The path for proton translocation

In agreement with the monotonically descending energy landscape of the dynamic proton wire, the titratable D/E sites assume distinct pK_a values in different phases of the function cycle of the c-ring. More specifically, the pK_a value of a given D/E site (e.g., Glu^c59 in the yeast mitochondrial F_O) transiently decreases when approaching the Arg-finger (Arg^a176), as a result of which the proton is released. Since it is accompanied by a large energy drop, the proton release at the V₀−V₋ junction is a high probability event; so is the unidirectional rotation of the c-ring, because both events are in the same chain of Bayesian probabilities. Therefore, one can conclude that, analogous to a dropping chain at a table edge, the proton release drags the corresponding c-subunit to move toward the Arg-finger. Concurrently, the rigid-body rotation of the c-ring moves the neighboring c-subunit on the proton loading side away from the Arg-finger, and the pK_a of the D/E site in this c-subunit starts returning to “normal,” permitting proton loading.

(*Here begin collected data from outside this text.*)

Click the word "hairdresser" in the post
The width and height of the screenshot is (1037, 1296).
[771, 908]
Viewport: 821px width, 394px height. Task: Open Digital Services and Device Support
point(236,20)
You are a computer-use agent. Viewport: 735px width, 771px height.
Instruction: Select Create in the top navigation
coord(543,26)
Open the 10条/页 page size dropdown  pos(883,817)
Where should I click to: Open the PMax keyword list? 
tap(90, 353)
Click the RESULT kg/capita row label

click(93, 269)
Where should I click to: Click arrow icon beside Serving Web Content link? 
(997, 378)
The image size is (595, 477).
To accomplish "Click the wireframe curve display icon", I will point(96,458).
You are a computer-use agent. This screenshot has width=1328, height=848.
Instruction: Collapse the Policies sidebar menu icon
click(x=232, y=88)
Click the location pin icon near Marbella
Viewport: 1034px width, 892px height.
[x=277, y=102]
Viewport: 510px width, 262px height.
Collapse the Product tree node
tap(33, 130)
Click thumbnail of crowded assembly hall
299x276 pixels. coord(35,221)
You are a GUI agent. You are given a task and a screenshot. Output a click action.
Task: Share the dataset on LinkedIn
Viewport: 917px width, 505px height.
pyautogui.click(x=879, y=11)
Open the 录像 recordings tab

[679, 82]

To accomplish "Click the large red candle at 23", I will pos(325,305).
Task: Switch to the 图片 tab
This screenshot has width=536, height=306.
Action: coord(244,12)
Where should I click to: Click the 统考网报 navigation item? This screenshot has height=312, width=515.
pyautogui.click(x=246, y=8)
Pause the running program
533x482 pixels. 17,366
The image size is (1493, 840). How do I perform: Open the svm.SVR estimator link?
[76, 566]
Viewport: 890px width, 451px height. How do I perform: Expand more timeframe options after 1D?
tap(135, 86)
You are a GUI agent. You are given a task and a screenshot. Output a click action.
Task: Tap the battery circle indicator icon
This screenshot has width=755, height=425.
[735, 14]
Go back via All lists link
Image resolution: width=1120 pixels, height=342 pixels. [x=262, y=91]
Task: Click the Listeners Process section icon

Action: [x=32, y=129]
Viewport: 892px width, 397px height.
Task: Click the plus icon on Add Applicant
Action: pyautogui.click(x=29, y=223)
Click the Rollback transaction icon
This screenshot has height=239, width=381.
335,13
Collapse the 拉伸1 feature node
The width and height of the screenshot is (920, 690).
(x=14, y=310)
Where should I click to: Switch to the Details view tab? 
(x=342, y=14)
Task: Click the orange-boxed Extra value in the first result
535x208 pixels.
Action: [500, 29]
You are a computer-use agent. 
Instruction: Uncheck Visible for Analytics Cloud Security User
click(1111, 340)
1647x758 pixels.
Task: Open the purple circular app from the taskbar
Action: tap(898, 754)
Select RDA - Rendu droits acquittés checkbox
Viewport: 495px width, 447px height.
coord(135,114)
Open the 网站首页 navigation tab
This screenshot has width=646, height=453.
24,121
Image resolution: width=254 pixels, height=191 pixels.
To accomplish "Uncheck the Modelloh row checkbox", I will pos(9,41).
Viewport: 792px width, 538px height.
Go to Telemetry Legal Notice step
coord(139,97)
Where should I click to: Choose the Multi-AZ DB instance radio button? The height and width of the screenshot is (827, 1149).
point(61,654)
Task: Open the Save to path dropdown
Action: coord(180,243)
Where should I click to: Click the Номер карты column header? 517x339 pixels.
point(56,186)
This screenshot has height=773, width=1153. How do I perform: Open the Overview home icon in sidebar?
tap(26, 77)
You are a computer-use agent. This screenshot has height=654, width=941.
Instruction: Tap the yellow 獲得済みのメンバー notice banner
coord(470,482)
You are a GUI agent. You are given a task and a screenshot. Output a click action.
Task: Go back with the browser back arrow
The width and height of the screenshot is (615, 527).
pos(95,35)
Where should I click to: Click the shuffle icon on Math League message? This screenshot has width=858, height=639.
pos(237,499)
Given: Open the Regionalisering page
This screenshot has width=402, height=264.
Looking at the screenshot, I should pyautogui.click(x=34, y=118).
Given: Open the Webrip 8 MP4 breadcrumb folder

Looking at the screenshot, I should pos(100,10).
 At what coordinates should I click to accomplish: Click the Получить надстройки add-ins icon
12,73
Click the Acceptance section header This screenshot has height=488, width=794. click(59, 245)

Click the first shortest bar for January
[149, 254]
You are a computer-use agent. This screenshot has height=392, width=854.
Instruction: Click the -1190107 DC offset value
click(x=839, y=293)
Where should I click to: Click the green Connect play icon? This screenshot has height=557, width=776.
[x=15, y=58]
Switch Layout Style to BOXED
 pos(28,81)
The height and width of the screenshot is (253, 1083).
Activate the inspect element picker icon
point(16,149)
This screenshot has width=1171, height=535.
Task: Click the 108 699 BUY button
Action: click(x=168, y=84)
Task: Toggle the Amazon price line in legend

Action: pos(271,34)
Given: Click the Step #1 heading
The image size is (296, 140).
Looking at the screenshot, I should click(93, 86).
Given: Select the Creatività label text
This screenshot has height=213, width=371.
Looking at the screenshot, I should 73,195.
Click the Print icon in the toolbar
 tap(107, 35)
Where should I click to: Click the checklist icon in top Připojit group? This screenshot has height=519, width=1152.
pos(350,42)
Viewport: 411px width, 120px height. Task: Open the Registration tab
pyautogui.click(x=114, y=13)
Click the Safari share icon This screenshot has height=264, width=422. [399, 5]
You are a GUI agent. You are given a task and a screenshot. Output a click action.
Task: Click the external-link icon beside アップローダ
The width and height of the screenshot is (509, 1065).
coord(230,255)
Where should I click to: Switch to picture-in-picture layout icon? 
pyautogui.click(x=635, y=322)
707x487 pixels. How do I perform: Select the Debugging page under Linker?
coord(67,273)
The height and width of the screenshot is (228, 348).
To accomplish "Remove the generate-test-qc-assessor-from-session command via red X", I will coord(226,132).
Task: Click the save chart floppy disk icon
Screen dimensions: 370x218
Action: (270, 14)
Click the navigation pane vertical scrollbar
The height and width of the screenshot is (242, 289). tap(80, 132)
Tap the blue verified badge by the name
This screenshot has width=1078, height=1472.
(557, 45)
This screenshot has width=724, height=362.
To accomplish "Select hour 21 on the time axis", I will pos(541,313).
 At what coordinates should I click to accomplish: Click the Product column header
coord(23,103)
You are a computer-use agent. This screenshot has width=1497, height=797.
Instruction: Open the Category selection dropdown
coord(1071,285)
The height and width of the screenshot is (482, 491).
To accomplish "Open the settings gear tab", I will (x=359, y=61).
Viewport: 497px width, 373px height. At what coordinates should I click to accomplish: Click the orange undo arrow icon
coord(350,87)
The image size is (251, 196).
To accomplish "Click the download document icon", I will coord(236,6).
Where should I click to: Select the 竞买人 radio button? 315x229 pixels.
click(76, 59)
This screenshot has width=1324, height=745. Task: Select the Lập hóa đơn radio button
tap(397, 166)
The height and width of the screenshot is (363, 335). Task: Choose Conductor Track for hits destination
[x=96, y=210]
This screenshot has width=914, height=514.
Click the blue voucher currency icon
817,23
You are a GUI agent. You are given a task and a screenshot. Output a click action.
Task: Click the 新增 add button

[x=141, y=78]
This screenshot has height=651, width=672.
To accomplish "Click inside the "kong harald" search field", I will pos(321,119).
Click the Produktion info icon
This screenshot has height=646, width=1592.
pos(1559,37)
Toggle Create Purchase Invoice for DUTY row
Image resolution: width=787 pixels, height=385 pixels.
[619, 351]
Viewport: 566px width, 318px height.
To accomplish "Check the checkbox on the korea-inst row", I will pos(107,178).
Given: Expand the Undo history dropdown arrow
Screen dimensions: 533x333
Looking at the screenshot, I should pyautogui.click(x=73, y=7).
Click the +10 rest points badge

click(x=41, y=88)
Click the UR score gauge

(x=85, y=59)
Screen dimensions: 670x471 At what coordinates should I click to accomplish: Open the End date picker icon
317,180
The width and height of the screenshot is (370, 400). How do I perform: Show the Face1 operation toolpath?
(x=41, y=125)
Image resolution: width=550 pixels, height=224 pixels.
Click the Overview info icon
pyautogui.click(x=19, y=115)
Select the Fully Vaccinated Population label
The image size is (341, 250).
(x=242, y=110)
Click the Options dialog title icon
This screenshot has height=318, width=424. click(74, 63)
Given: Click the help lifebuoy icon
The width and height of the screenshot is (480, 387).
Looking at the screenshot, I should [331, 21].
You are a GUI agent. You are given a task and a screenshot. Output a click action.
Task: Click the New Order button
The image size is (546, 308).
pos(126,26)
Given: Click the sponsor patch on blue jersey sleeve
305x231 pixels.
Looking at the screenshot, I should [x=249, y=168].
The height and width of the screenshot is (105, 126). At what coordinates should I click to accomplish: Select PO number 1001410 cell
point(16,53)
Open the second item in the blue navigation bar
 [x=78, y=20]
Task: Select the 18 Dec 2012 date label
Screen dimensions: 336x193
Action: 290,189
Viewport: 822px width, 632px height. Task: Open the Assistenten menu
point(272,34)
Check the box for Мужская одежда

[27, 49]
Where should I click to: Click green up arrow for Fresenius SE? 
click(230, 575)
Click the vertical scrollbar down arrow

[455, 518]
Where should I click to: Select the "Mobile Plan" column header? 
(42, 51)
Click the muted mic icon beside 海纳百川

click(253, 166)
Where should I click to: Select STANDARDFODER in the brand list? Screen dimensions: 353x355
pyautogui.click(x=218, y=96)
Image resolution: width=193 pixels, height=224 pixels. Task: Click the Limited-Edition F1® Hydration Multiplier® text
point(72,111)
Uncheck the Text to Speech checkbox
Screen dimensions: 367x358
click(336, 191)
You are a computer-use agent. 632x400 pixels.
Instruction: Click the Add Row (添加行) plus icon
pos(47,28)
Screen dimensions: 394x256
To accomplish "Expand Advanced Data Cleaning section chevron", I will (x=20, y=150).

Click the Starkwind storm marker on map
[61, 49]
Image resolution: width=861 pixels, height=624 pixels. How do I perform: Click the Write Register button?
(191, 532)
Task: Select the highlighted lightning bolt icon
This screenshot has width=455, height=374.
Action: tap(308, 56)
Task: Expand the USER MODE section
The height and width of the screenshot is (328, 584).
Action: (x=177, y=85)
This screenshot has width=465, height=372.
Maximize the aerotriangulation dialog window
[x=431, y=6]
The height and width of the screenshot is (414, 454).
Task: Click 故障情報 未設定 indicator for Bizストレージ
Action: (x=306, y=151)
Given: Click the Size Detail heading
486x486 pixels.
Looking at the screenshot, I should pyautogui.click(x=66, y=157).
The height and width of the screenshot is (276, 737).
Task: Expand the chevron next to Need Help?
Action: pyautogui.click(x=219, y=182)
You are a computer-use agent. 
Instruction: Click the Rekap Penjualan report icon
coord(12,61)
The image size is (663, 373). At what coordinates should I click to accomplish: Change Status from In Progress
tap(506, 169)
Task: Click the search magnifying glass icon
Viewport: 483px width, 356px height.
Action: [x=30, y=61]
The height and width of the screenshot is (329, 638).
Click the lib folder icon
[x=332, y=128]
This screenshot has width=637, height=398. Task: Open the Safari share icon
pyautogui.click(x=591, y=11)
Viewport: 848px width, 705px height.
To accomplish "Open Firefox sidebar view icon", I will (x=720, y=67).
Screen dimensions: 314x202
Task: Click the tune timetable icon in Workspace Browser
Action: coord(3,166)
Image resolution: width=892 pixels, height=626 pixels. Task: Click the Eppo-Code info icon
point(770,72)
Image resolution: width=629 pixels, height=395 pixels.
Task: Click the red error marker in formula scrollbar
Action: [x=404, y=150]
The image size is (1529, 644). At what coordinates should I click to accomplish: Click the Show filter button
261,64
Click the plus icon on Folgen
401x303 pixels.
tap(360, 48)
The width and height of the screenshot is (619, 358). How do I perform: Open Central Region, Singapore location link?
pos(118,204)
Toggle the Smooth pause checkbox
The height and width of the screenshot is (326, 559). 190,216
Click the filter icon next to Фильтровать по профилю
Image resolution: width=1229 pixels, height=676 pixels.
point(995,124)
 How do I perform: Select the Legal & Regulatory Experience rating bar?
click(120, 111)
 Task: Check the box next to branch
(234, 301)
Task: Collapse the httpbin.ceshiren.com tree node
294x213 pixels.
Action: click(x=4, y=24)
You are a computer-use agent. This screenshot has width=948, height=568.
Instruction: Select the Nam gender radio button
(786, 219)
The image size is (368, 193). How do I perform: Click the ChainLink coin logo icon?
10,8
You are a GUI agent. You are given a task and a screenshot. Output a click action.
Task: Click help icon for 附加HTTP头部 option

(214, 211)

Thus, the proton loading at the V₊−V₀ junction requires and drives the corresponding c-subunit to move away from the Arg-finger. Being buried in the lipid bilayer environment, the “normal” pK_a of the D/E site seems to be sufficiently high to attract protons from the entrance side of the membrane. At this point, it is important to clarify a common, yet false belief about the role of the Arg-finger. It is often assumed that on the proton-releasing side of the Arg-finger, the electrostatic attraction between the Arg-finger of the stator and incoming deprotonated D/E site of the c-ring contributes to the overall driving force for the c-ring rotation. However, a second, similar attraction on the proton loading side would energetically disfavor the unidirectional rotation, thus canceling the first attraction. Unfortunately, this second attraction is usually selectively ignored. In agreement with the pseudo twofold symmetry of F_O as well as the reversibility of the F₁F_O type of ATP synthase machinery, our arguments presented here are likely suitable for both the ∆p-driven ATP synthesis and the ATP hydrolysis-driven proton pumping process.

In summary, we argue here that ∆Ψ_p is the sole driving force in ATP synthesis, maintaining the rotation of the c-ring via accelerating proton movements across the two junction points between the stator and the rotor. Any future attempt of a more complete understanding of the F_OF₁ ATP synthase mechanism must take ∆Ψ_p into account; otherwise, the high efficiency of this elegant machinery would be left unexplained.